Die Bundesnetzagentur hatte eine Erhöhung der Call-by-Call-Entgelte durch die Deutschen Telekom genehmigt. Der alternative Netzanbieter COLT Telecom will dies nicht hinnehmen.

13.02.2009, 09:54 Uhr
Tastatur© peshkova / Fotolia.com

Der Telekommunikationsanbieter COLT Telecom kritisiert die Entscheidung der Bundesnetzagentur vom vergangenen November, die sogenannten Interconnection-Entgelte um 4,4 Prozent zu erhöhen und hat dagegen Klage eingereicht.
Endkunden im Nachteil
Die zur Diskussion stehenden Entgelte werden für alternative Anbieter bei der Zustellung von Telefongesprächen in das Festnetz der Deutschen Telekom fällig. Deren Höhe beträgt zwischen 0,43 und 0,71 Cent und wurde zuletzt vor drei Jahren von der Bundesnetzagentur festgelegt. Die jetzige Preiserhöhung ist die erste von der Behörde genehmigte seit der Öffnung des Telekommunikationsmarktes und könnte für Kunden von Konkurrenten der Telekom zu höheren Preisen für Festnetzgespräche führen.

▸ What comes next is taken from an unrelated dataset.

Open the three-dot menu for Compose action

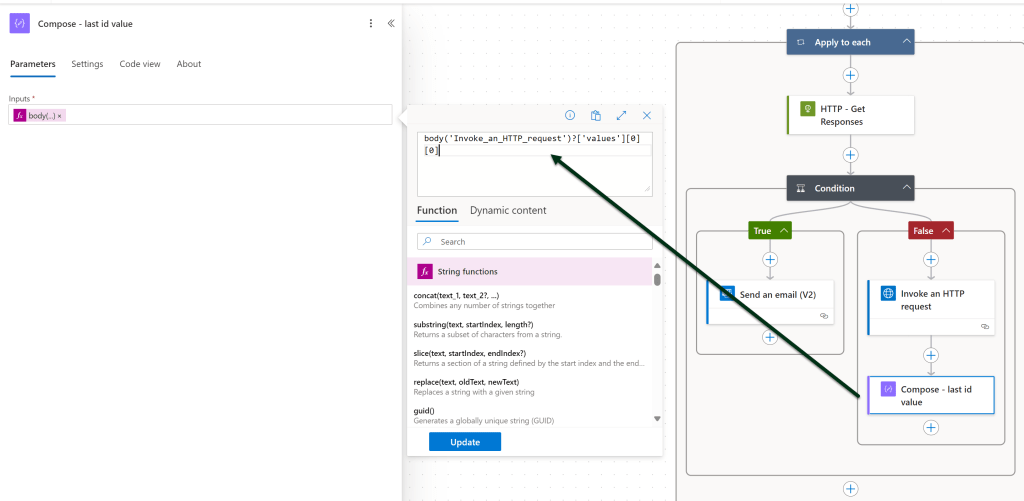coord(371,23)
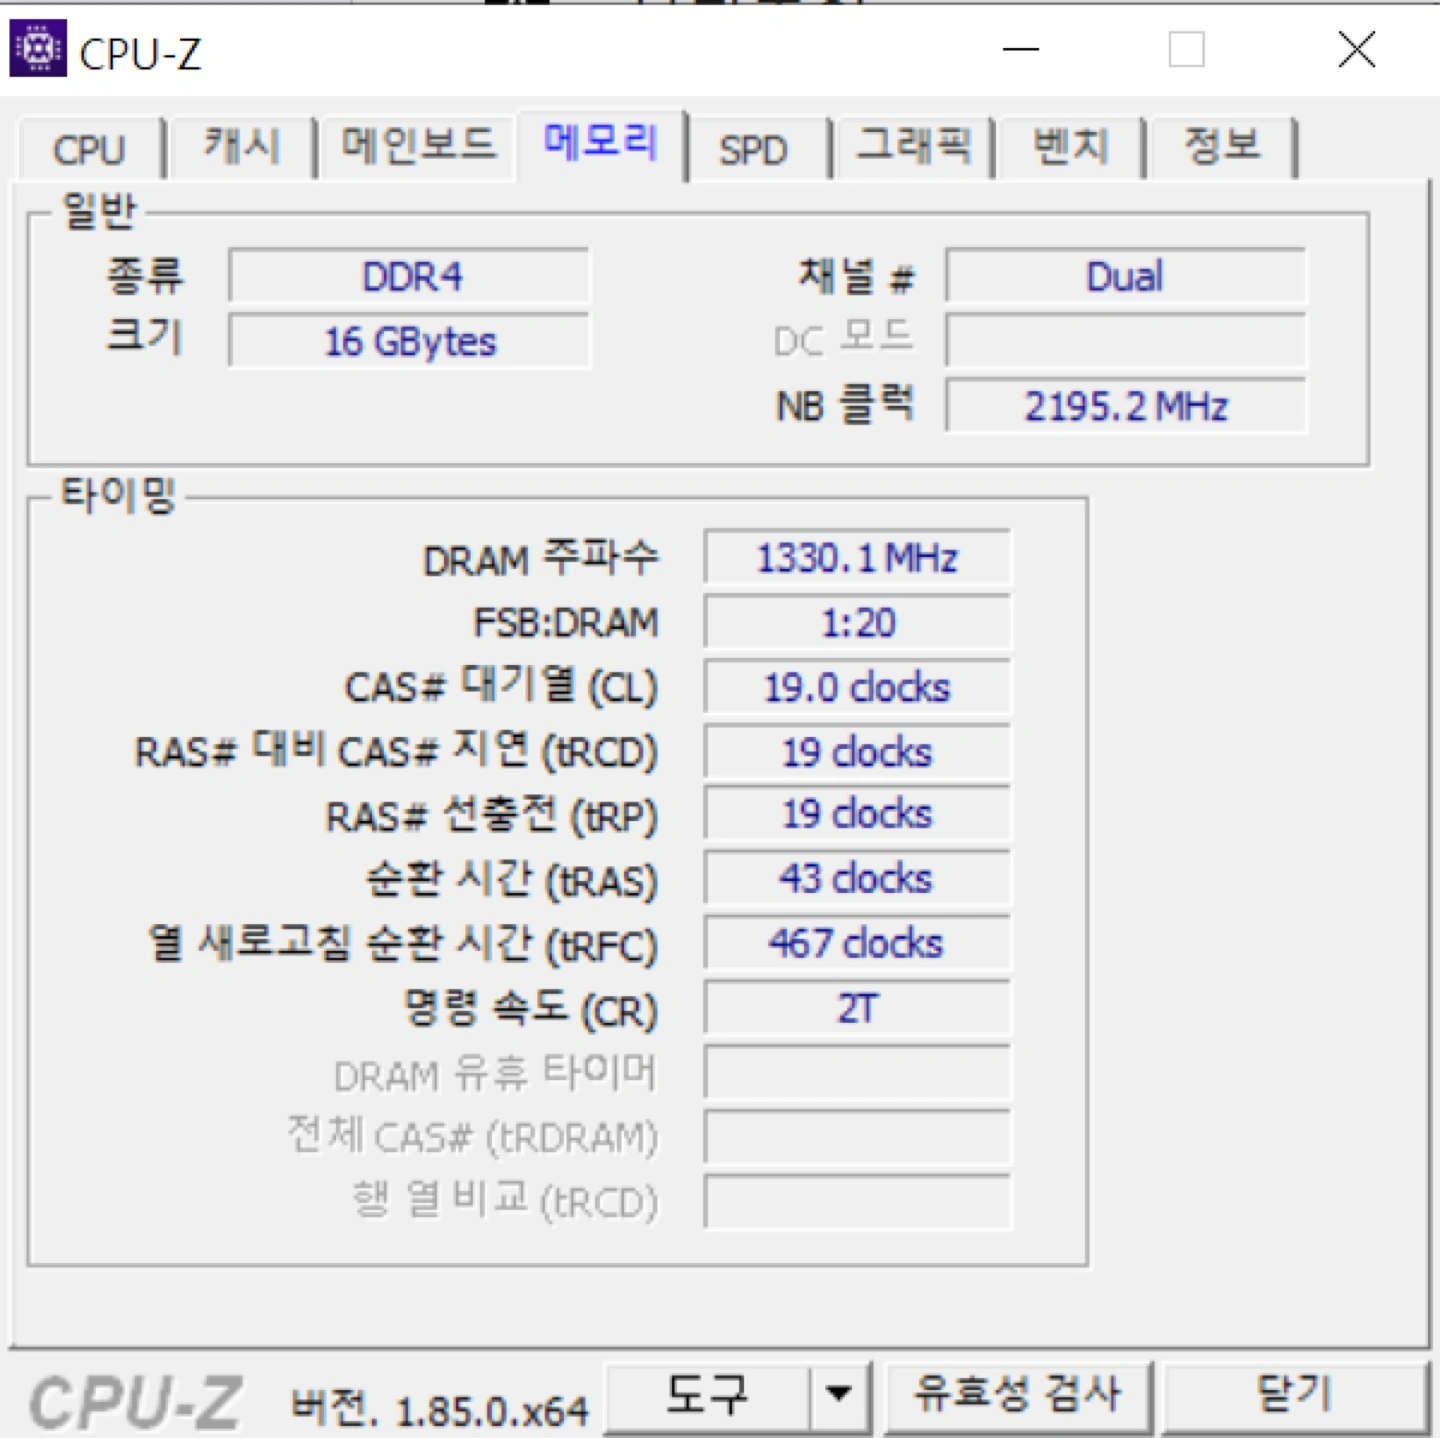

Die Bundesnetzagentur käme damit im Wesentlichen einer Forderung des ehemaligen Monopolisten nach, die COLT für ungerechtfertigt hält. "Alle Netzbetreiber müssen die Entscheidung der Bundesnetzagentur nun umsetzen. Wir bemerken aber schon jetzt spürbare Nachteile für Wettbewerb und Endkunden", sagt Dr. Jürgen Hernichel, Vorsitzender der Geschäftsführung von COLT Telecom in Deutschland. "Angesichts der deutlichen Negativ-Effekte haben wir uns zu rechtlichen Schritten entschlossen und gegen die Entscheidung der Behörde Klage eingereicht."
Umstrittene Voraussetzungen
Die Telekom hält die Erhöhung für berechtigt, weil die zurückgehenden Verkehrsmengen im klassischen Telefonnetz mit einer höheren Belastung verbunden seien. Die sinkende Auslastung führt sie unter anderem auf die Abwanderung von Festnetz-Gesprächsminuten in Mobilfunknetze und den Austausch schmalbandiger Internetzugänge durch Breitband-Verbindungen zurück.
Dieser Argumentation könne man keinesfalls zustimmen, so Hernichel. "Es ist nicht einzusehen, warum die Wettbewerber der Deutschen Telekom den Preis für die Veralterung des Telekom-Netzes bezahlen sollen – vor allem, wenn die Deutsche Telekom diese Entwicklung durch ihr eigenes Verhalten noch beschleunigt hat." Es wäre keine Überraschung, wenn die Europäische Kommission die Entscheidung der Bundesnetzagentur noch einmal überprüfen würde – insbesondere im Hinblick auf die starke Marktposition der Deutschen Telekom und die zu erwartenden negativen Auswirkungen der aktuellen Entscheidungslage.